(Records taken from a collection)
━━━━━━

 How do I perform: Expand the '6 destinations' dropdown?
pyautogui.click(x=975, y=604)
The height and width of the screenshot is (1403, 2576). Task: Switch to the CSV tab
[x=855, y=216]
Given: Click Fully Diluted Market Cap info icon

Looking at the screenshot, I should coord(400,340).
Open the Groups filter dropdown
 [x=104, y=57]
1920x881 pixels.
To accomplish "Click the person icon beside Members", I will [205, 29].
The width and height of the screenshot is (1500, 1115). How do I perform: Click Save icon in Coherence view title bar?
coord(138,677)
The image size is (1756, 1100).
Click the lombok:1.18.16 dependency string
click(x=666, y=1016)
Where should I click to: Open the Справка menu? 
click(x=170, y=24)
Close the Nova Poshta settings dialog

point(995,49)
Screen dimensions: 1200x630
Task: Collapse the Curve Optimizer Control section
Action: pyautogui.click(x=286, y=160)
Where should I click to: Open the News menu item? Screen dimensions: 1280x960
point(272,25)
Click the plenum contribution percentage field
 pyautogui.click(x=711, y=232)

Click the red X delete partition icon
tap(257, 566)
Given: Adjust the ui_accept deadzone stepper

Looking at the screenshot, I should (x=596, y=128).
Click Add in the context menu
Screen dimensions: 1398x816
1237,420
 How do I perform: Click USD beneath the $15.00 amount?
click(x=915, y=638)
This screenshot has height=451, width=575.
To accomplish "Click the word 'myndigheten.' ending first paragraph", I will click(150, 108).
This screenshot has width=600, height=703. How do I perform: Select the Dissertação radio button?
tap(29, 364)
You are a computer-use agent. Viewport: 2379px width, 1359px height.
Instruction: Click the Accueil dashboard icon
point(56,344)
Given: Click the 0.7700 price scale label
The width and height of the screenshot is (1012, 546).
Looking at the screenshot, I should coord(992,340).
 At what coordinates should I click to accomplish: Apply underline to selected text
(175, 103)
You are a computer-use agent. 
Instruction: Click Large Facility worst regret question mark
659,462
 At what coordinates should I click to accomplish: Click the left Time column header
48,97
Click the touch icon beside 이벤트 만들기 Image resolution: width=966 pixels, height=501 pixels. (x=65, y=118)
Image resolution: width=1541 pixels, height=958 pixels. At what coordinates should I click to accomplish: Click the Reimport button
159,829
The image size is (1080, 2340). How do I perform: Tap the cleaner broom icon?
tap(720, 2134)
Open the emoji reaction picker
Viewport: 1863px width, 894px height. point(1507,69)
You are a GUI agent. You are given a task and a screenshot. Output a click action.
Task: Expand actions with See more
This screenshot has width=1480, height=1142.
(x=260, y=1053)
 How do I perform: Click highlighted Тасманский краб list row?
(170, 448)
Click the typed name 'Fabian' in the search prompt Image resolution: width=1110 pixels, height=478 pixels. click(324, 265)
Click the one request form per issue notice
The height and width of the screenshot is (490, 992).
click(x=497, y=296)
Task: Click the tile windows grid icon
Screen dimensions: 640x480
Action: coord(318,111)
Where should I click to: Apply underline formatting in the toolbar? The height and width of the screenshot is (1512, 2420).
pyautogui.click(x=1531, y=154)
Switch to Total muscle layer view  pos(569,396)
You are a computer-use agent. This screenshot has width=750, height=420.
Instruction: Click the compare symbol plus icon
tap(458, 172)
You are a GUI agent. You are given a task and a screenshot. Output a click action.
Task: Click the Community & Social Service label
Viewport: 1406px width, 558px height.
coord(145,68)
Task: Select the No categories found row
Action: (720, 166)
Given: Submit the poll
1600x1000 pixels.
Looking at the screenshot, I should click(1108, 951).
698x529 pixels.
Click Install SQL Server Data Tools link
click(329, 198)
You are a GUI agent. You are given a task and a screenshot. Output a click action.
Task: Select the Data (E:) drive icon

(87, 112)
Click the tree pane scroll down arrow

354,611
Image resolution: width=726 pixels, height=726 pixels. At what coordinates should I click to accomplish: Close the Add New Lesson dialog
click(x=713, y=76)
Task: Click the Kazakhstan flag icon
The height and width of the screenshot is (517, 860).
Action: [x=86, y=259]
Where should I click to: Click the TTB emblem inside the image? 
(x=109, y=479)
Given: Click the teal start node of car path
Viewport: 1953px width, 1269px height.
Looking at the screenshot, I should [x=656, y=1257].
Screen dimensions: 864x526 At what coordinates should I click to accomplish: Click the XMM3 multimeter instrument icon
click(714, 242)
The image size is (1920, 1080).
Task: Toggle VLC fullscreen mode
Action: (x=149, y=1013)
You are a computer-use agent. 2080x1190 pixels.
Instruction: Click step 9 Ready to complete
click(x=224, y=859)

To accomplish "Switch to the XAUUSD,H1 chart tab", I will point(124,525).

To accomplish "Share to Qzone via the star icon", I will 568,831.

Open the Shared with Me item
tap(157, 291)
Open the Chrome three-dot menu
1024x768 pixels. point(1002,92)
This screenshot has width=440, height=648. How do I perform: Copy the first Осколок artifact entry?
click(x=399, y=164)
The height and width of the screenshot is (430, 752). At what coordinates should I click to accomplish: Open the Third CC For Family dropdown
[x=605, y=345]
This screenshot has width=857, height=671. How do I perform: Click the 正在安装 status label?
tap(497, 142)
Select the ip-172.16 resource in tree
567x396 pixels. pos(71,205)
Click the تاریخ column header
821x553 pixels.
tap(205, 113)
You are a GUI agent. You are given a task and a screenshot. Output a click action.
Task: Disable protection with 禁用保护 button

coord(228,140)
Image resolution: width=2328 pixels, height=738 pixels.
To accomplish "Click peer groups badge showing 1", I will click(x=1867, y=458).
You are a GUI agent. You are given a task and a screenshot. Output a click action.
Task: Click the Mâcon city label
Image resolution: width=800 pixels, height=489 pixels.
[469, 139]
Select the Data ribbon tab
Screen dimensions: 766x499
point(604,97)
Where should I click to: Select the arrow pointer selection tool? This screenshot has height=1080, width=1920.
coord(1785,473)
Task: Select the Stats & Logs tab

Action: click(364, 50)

━━━━━━

• **THE EXERCISE**:
Copy out all of the records above line for line, without changing anything.

• **ANSWER TO THIS PROBLEM**:
 How do I perform: Expand the '6 destinations' dropdown?
pyautogui.click(x=975, y=604)
The height and width of the screenshot is (1403, 2576). Task: Switch to the CSV tab
[x=855, y=216]
Given: Click Fully Diluted Market Cap info icon

Looking at the screenshot, I should coord(400,340).
Open the Groups filter dropdown
 [x=104, y=57]
1920x881 pixels.
To accomplish "Click the person icon beside Members", I will [205, 29].
The width and height of the screenshot is (1500, 1115). How do I perform: Click Save icon in Coherence view title bar?
coord(138,677)
The image size is (1756, 1100).
Click the lombok:1.18.16 dependency string
click(x=666, y=1016)
Where should I click to: Open the Справка menu? 
click(x=170, y=24)
Close the Nova Poshta settings dialog

point(995,49)
Screen dimensions: 1200x630
Task: Collapse the Curve Optimizer Control section
Action: pyautogui.click(x=286, y=160)
Where should I click to: Open the News menu item? Screen dimensions: 1280x960
point(272,25)
Click the plenum contribution percentage field
 pyautogui.click(x=711, y=232)

Click the red X delete partition icon
tap(257, 566)
Given: Adjust the ui_accept deadzone stepper

Looking at the screenshot, I should (x=596, y=128).
Click Add in the context menu
Screen dimensions: 1398x816
1237,420
 How do I perform: Click USD beneath the $15.00 amount?
click(x=915, y=638)
This screenshot has height=451, width=575.
To accomplish "Click the word 'myndigheten.' ending first paragraph", I will click(150, 108).
This screenshot has width=600, height=703. How do I perform: Select the Dissertação radio button?
tap(29, 364)
You are a computer-use agent. Viewport: 2379px width, 1359px height.
Instruction: Click the Accueil dashboard icon
point(56,344)
Given: Click the 0.7700 price scale label
The width and height of the screenshot is (1012, 546).
Looking at the screenshot, I should coord(992,340).
 At what coordinates should I click to accomplish: Apply underline to selected text
(175, 103)
You are a computer-use agent. 
Instruction: Click Large Facility worst regret question mark
659,462
 At what coordinates should I click to accomplish: Click the left Time column header
48,97
Click the touch icon beside 이벤트 만들기 Image resolution: width=966 pixels, height=501 pixels. (x=65, y=118)
Image resolution: width=1541 pixels, height=958 pixels. At what coordinates should I click to accomplish: Click the Reimport button
159,829
The image size is (1080, 2340). How do I perform: Tap the cleaner broom icon?
tap(720, 2134)
Open the emoji reaction picker
Viewport: 1863px width, 894px height. point(1507,69)
You are a GUI agent. You are given a task and a screenshot. Output a click action.
Task: Expand actions with See more
This screenshot has width=1480, height=1142.
(x=260, y=1053)
 How do I perform: Click highlighted Тасманский краб list row?
(170, 448)
Click the typed name 'Fabian' in the search prompt Image resolution: width=1110 pixels, height=478 pixels. click(324, 265)
Click the one request form per issue notice
The height and width of the screenshot is (490, 992).
click(x=497, y=296)
Task: Click the tile windows grid icon
Screen dimensions: 640x480
Action: coord(318,111)
Where should I click to: Apply underline formatting in the toolbar? The height and width of the screenshot is (1512, 2420).
pyautogui.click(x=1531, y=154)
Switch to Total muscle layer view  pos(569,396)
You are a computer-use agent. This screenshot has width=750, height=420.
Instruction: Click the compare symbol plus icon
tap(458, 172)
You are a GUI agent. You are given a task and a screenshot. Output a click action.
Task: Click the Community & Social Service label
Viewport: 1406px width, 558px height.
coord(145,68)
Task: Select the No categories found row
Action: (720, 166)
Given: Submit the poll
1600x1000 pixels.
Looking at the screenshot, I should click(1108, 951).
698x529 pixels.
Click Install SQL Server Data Tools link
click(329, 198)
You are a GUI agent. You are given a task and a screenshot. Output a click action.
Task: Select the Data (E:) drive icon

(87, 112)
Click the tree pane scroll down arrow

354,611
Image resolution: width=726 pixels, height=726 pixels. At what coordinates should I click to accomplish: Close the Add New Lesson dialog
click(x=713, y=76)
Task: Click the Kazakhstan flag icon
The height and width of the screenshot is (517, 860).
Action: [x=86, y=259]
Where should I click to: Click the TTB emblem inside the image? 
(x=109, y=479)
Given: Click the teal start node of car path
Viewport: 1953px width, 1269px height.
Looking at the screenshot, I should [x=656, y=1257].
Screen dimensions: 864x526 At what coordinates should I click to accomplish: Click the XMM3 multimeter instrument icon
click(714, 242)
The image size is (1920, 1080).
Task: Toggle VLC fullscreen mode
Action: (x=149, y=1013)
You are a computer-use agent. 2080x1190 pixels.
Instruction: Click step 9 Ready to complete
click(x=224, y=859)

To accomplish "Switch to the XAUUSD,H1 chart tab", I will point(124,525).

To accomplish "Share to Qzone via the star icon", I will 568,831.

Open the Shared with Me item
tap(157, 291)
Open the Chrome three-dot menu
1024x768 pixels. point(1002,92)
This screenshot has width=440, height=648. How do I perform: Copy the first Осколок artifact entry?
click(x=399, y=164)
The height and width of the screenshot is (430, 752). At what coordinates should I click to accomplish: Open the Third CC For Family dropdown
[x=605, y=345]
This screenshot has width=857, height=671. How do I perform: Click the 正在安装 status label?
tap(497, 142)
Select the ip-172.16 resource in tree
567x396 pixels. pos(71,205)
Click the تاریخ column header
821x553 pixels.
tap(205, 113)
You are a GUI agent. You are given a task and a screenshot. Output a click action.
Task: Disable protection with 禁用保护 button

coord(228,140)
Image resolution: width=2328 pixels, height=738 pixels.
To accomplish "Click peer groups badge showing 1", I will click(x=1867, y=458).
You are a GUI agent. You are given a task and a screenshot. Output a click action.
Task: Click the Mâcon city label
Image resolution: width=800 pixels, height=489 pixels.
[469, 139]
Select the Data ribbon tab
Screen dimensions: 766x499
point(604,97)
Where should I click to: Select the arrow pointer selection tool? This screenshot has height=1080, width=1920.
coord(1785,473)
Task: Select the Stats & Logs tab

Action: click(364, 50)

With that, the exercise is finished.